Fig. 2.

X-gal staining of Col2CreER^T2;Rosa^LacZ mice. (A) Two-week-old Col2CreER^T2;Rosa^LacZ double transgenic mice were injected with tamoxifen (TM) (0.1 mg/g body weight, intraperitonal injection daily for 5 days). Mice were sacrificed at ages of 1, 2, 3 and 4 months (a–d) and disc samples (L3/L4) were fixed, decalcified and processed for frozen section preparation. X-gal staining was followed by counterstaining with nuclear fast red. Col2CreER^T2 targeted cells are lacZ-positive and stained blue.

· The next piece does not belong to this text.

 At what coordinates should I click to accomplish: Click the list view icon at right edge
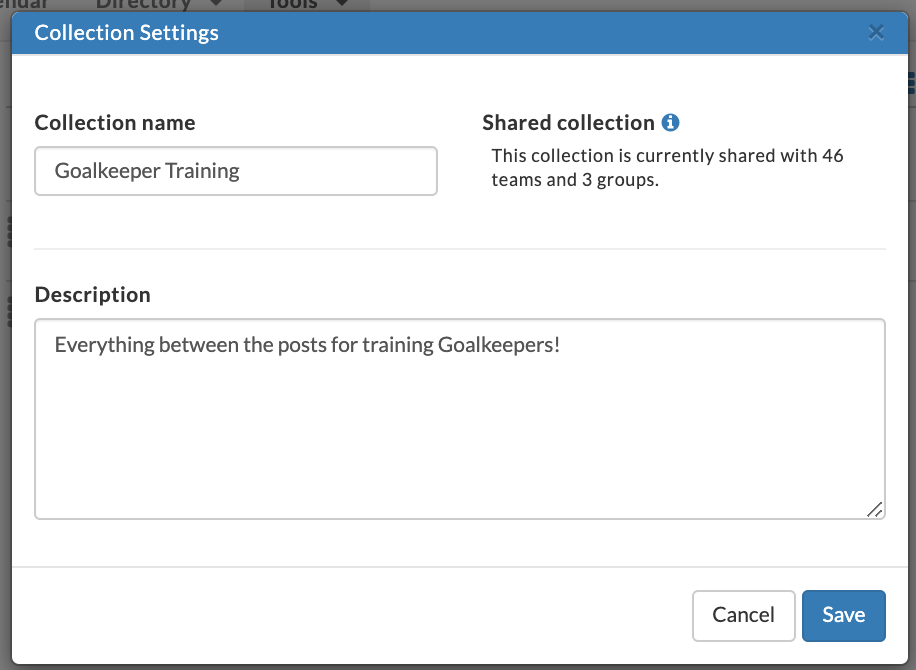point(911,83)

Recombination efficiency was evaluated by counting LacZ-positive cells divided by the total cell number in the growth plate, cartilage endplate, inner and outer annulus fibrosus (AF), and nucleus pulposus (NP) regions. High Cre-recombination efficiency in growth plate and inner AF cells is observed in Col2CreER^T2 transgenic mice 1, 2, 3 and 4 months after TM induction. Relatively lower Cre-recombination efficiency is found in the cartilage endplate and outer AF cells. No lacZ-positive cells are found in the NP region. (B) Evaluation of Cre recombination efficiency. TM was administered to 2-week-old Col2CreER^T2;Rosa^LacZ mice and mice were sacrificed 1 month after TM induction. X-gal staining was performed and sections (L3/L4) were then counterstained with nuclear fast red. Total and X-gal-positive cell numbers were counted in the growth plate, cartilage endplate, inner and outer annulus fibrosus and nucleus pulposus regions. (C) The table demonstrated Col2CreER^T2-mediated Cre-recombination efficiency in different regions of disc cells. This figure was adapted from Jin et al. (2011).